Exploiting experience
According to Fabio Melli, Sales Engineer Manager at Cama: “The customer had limited room in which to site the new packaging machine and we knew that side-load packaging, so often deployed in pharma, was not an option. Instead of using side loading, for which Cama has huge experience in high-speed cartoning machine solutions, we were, instead, able to exploit our wide experience of top-loading machine technology and adapt it to the rigorous demands of the pharma manufacturing environment.” In addition, the engineers at Cama also had to take into account a new packaging format that Cama’s packaging design team had helped the customer to visualise, prototype and create. The box not only had to be easy to open and close, but also had to provide tamper-proofing, compounding the challenge was the fact that it had to be available in different sizes, to accommodate various content counts and package formats, to cater for differing demands across the global pharmaceutical market.

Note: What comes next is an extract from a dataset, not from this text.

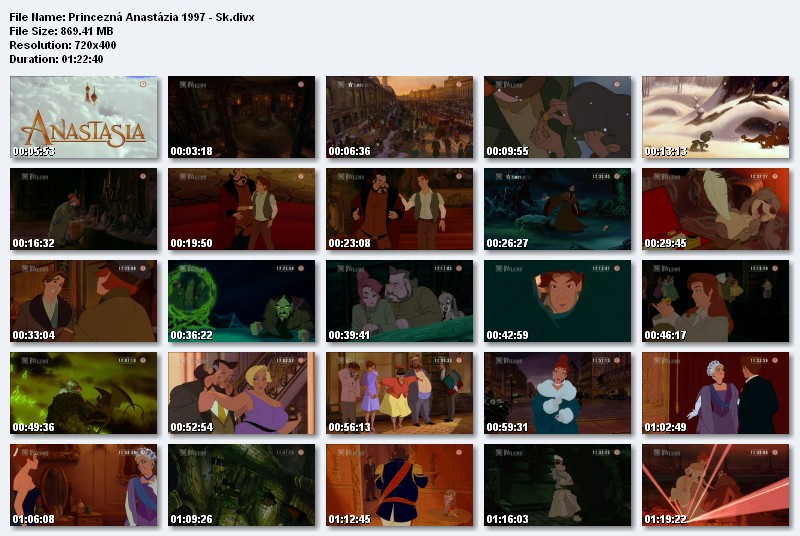
Task: Select the frame at 00:16:32
Action: point(83,209)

The machine that Cama developed was for the packaging of single stick packs-an ever-growing packaging trend within the Healthcare and Pharmaceutical markets. The machine also had to deliver full track and trace, leaflet/booklet dispensing and insertion and other pharmaceutical quality-control measures. On top of the regulations defined by CFR21, the customer had a number of additional demands over and above the international standard too, one of which was the ability to simulate errors. This was put in place to optimise throughput, as the supervisory controller would be able to much more easily spot errors, prevent issues from propagating and remove the risk of short counts and contamination.

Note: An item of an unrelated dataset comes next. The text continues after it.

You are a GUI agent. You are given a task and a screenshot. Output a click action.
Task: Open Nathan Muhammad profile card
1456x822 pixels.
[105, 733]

“We certainly had a lot to achieve,” Melli explains. “Not only did we have the small footprint, but we also had to adapt the technology to the new box format. Couple this to an infeed of more than 500 pieces per minute from the bagging machine and the added traceability and leafleting, and you get some idea of the challenge we faced.”

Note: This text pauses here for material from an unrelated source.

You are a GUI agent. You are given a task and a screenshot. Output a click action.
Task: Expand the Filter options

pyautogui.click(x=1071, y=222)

Flexible, future-proof design
Cama’s solution was to deploy its in-house-developed robotic technology, which would pick up the stick pack and load them gently into the boxes using product counts defined by the box size and batch parameters, including the incorporation of packagingrecipe flexibility, for possible future variations in products and box packaging dimensions. The pick-and-place operations for the products are complemented by robotic box forming and closing procedures, too. “Powder stick pack present a big challenge,” Melli says. “They are very small – only 80 mm long and 22 mm wide – and contain about five or six grams of powder. We had to take this into account when packaging them into arrays of between eight and fifty to a box. In operation, the process bagging machine discharges 10 pieces per cycle and dispenses them in a line, onto a 600 mm wide FDA smart transport conveyor belt. The Cama machine then uses advanced vision systems to detect their individual positions on the belt before guiding the robots to pick up and orientate them according to the packaging style requested.
Setting global standards
“We have a lot of experience of this type of application,” Melli explains, “thanks to our widespread deployment in other markets, where our new-generation machine portfolio sets the standard for flexibility and efficiency. We had a number of models available upon which we could develop this new pharma technology, so the customer was spoilt for choice when it came the core operating principals. Thanks to our tightly integrated robotic technology and the advanced vision systems, not only did the customer get exactly what it wanted, but it also gained flexibility to adapt the machine to future demands in term of output and packaging formats.
“Side loading is potentially easier and faster for this type of application,” Melli says, “and is typically what other machines suppliers would have offered, even specifically pushing this technology due to their limited machine portfolios. But sideloading would not have addressed all the customer’s demands, especially for easy open and reclose boxes. Our top-loading solution, on the other hand, answers all the customer’s questions. Indeed, the customer opted to go for our solution opposed to what it already has in itsr workshop. The consensus was that sideloading may be faster, but in this case, it was certainly not the optimum solution.”
“We worked very closely with this customer,” Melli concludes, “to develop an advanced solution that does 100% of what it needed. We always feel that it is important to be open minded with our customers (as many suppliers will only push the limited technology they have), whereas we are able to propose multiple solutions, all based on industry-proven concepts.”